As implemented here, the clustering estimator is not intended
to be used in combination with
Millennium II (MRII). To use it in accordance with such a
higher-resolution simulation,
the FoF mass function should be updated, the number of
massbins should be increased (up from massbins=65),
and the minimum FoF mass considered should be decreased
(down from minfofmass=9.5). The latter
two parameters can be found in **mcmc_vars.h**. The
minimum FoF mass should be such that
the number of FoF groups in the first bin is zero.

When using the clustering estimator, we advise also setting OPT += -DPROJLIMITS, which calculates the projected correlation function in a way that is more consistent with observations. Additional options are OPT += -DOUTPUTPOW, OPT += -DOUTPUTCORR and OPT += -DOUTPUTPROJ, to output the sample-estimated power spectra, correlation functions and projected correlation functions, respectively.

Finally, note that the clustering estimator assumes redshift zero. If the observational clustering constraints used are at higher redshift, the FoF mass function at that redshift should be provided, and a growth factor correction for the cosmological parameter Sigma8 should be included. Additional adjustments (such as changes to the halo shape correction) may also prove necessary.

Files used by HALOMODEL:

The first function called is **void
initialize_halomodel()**, which reads the input power
spectrum,
the FoF mass function and the halo shape and alignments
corrections, and spline-interpolates
all of these. This function is called only once.

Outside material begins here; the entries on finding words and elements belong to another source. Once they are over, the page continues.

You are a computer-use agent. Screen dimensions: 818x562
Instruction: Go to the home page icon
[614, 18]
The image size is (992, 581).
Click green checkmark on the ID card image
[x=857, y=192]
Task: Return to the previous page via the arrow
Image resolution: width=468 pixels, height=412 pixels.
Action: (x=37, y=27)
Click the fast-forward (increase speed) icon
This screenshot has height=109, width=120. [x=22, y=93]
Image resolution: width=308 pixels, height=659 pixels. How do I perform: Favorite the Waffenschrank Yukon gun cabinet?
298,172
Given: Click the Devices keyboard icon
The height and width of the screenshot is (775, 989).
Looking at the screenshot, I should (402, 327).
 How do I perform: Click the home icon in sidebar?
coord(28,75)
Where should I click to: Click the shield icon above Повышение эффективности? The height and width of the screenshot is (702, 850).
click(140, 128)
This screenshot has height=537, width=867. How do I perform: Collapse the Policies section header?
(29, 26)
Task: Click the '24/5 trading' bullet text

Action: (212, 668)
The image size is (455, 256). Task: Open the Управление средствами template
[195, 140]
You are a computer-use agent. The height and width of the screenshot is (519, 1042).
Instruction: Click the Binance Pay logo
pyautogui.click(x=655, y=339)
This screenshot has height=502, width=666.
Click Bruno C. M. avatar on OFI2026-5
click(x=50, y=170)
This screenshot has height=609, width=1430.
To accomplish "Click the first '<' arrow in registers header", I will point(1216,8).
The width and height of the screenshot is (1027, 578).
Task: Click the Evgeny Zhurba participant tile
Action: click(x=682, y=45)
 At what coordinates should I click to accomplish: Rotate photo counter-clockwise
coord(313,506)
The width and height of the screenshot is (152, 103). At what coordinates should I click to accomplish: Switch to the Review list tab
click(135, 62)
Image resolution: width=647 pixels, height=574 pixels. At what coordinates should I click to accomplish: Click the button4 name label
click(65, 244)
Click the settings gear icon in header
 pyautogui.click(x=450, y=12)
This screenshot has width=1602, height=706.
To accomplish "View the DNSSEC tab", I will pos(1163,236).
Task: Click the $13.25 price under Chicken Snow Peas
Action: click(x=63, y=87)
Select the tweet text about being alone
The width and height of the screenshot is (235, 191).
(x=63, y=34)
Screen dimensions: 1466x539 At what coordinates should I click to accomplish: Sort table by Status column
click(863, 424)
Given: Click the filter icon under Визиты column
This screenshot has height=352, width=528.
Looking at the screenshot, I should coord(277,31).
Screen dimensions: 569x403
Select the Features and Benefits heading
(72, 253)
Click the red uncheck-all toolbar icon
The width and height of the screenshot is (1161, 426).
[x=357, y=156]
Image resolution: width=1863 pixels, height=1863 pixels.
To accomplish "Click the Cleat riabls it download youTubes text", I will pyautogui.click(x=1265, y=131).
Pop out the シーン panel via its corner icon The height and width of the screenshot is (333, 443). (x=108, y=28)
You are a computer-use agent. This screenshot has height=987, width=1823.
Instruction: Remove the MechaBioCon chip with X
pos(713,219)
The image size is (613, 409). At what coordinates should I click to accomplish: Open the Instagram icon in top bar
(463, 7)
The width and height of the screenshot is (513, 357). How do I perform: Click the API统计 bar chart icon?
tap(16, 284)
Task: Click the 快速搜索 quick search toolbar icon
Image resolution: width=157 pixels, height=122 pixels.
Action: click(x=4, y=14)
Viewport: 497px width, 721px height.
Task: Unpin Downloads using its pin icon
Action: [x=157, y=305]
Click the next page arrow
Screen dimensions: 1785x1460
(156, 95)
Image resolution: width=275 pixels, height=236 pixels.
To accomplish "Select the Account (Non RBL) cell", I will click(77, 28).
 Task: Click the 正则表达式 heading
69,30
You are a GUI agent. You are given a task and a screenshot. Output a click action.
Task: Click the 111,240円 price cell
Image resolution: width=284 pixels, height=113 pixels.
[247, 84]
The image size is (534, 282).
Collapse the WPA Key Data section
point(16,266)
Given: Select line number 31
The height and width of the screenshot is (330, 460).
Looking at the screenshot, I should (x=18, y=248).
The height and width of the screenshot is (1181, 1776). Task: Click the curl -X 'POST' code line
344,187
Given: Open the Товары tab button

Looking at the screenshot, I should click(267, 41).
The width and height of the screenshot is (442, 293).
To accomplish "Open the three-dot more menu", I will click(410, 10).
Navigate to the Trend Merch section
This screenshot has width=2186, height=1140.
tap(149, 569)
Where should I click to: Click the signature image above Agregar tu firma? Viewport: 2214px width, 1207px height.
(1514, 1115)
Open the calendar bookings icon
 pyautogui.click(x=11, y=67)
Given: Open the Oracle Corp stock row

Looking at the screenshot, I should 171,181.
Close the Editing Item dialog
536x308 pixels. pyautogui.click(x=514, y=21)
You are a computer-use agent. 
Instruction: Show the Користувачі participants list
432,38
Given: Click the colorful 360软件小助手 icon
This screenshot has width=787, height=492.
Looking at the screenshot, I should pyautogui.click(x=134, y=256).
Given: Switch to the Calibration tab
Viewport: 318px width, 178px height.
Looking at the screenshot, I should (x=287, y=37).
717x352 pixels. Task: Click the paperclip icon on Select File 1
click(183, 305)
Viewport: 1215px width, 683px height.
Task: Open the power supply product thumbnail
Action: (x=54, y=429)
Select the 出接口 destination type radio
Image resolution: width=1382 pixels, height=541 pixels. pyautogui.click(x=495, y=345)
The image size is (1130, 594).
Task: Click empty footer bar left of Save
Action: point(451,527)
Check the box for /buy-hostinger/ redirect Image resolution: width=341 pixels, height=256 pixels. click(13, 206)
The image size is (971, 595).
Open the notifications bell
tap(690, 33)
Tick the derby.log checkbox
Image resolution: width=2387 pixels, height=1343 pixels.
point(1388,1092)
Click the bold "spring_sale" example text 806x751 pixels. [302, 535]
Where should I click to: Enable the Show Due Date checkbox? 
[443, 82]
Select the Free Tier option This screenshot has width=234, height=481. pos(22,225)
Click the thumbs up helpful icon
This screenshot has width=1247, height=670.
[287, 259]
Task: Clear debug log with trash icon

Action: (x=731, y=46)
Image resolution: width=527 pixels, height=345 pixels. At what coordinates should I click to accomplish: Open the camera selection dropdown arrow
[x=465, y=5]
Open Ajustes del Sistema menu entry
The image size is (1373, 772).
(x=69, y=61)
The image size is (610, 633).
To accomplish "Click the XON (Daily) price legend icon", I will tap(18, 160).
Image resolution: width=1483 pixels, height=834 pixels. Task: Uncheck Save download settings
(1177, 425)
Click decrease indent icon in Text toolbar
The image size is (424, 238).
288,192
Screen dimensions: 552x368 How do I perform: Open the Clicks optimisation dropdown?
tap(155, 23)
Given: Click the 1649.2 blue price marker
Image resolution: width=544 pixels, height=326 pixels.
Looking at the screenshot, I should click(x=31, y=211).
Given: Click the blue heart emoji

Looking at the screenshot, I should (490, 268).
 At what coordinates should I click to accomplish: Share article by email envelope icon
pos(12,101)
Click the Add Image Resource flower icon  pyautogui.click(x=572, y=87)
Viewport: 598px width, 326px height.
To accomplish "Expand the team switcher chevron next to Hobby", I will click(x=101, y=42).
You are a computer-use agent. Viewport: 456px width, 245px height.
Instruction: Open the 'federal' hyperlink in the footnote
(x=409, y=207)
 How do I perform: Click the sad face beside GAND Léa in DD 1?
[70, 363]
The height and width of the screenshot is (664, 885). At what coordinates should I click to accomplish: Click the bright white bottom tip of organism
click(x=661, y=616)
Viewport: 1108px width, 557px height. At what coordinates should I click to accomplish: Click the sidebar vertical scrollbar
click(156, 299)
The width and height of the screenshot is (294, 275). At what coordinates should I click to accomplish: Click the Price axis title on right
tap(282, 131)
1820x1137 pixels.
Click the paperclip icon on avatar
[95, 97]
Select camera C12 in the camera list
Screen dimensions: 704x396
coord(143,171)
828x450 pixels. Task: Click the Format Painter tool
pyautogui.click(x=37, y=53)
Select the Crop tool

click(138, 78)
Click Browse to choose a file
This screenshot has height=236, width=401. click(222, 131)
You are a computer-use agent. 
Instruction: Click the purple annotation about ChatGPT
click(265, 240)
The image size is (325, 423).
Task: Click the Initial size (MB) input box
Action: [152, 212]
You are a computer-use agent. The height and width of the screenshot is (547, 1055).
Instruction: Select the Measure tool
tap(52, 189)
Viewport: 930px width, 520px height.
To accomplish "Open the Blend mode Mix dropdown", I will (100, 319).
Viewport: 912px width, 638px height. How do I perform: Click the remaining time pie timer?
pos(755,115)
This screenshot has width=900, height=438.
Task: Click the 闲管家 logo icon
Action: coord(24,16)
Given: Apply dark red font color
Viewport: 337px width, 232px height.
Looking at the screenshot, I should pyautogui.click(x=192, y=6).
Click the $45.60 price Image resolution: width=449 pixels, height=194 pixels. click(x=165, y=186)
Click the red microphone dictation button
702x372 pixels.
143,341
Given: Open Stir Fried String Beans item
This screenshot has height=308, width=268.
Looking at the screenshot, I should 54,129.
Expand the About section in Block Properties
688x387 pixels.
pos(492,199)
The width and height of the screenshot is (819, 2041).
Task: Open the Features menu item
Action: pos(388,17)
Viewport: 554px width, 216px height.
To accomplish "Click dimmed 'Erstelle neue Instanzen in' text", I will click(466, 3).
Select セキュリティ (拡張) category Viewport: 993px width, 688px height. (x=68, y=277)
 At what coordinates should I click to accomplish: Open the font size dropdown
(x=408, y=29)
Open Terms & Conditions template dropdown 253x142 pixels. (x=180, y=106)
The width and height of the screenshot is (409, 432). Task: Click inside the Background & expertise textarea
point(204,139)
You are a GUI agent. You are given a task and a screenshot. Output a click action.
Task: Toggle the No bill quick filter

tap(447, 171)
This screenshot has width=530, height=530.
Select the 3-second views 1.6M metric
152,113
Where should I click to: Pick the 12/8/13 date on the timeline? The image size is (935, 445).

At each step of the MCMC chain, calls to the estimator's main
function,
**void halomodel(double* r,double* proj,float
masslimit_low,float masslimit_high,int snapnum)**, are
made. After each call, *proj* will contain the
estimated projected correlation function at
radii *r* (in units of Mpc) for galaxies with
stellar masses between *masslimit_low*
and *masslimit_high*
(in units of M_{☉}).
This function first calls **void init_numgal(float
masslimit_low,float masslimit_high,int snapnum)**
to calculate both the HOD and satellite profiles based
on the galaxies in the sample haloes. Both are
calculated in bins of halo mass. The HOD is
spline-fitted, while the satellite profile is fit to with
a function
defined
in
van Daalen et al., 2016 (equation 12).

Next, for each wavenumber *k* the 1-halo and 2-halo terms
of the
galaxy power spectrum are calculated, using calls
to **double Mcensat(double k,int haloterm,int censat)**
which in turns uses the HOD and satellite profiles of the
galaxies (considering central and satellite
galaxies separately). The resulting power spectrum is
corrected for halo shape and alignments, and then
given an additional correction for halo exclusion.

Finally, the galaxy power spectrum is spline-fitted and convolved to produce the galaxy correlation function, which is then convolved to produce the projected galaxy correlation function.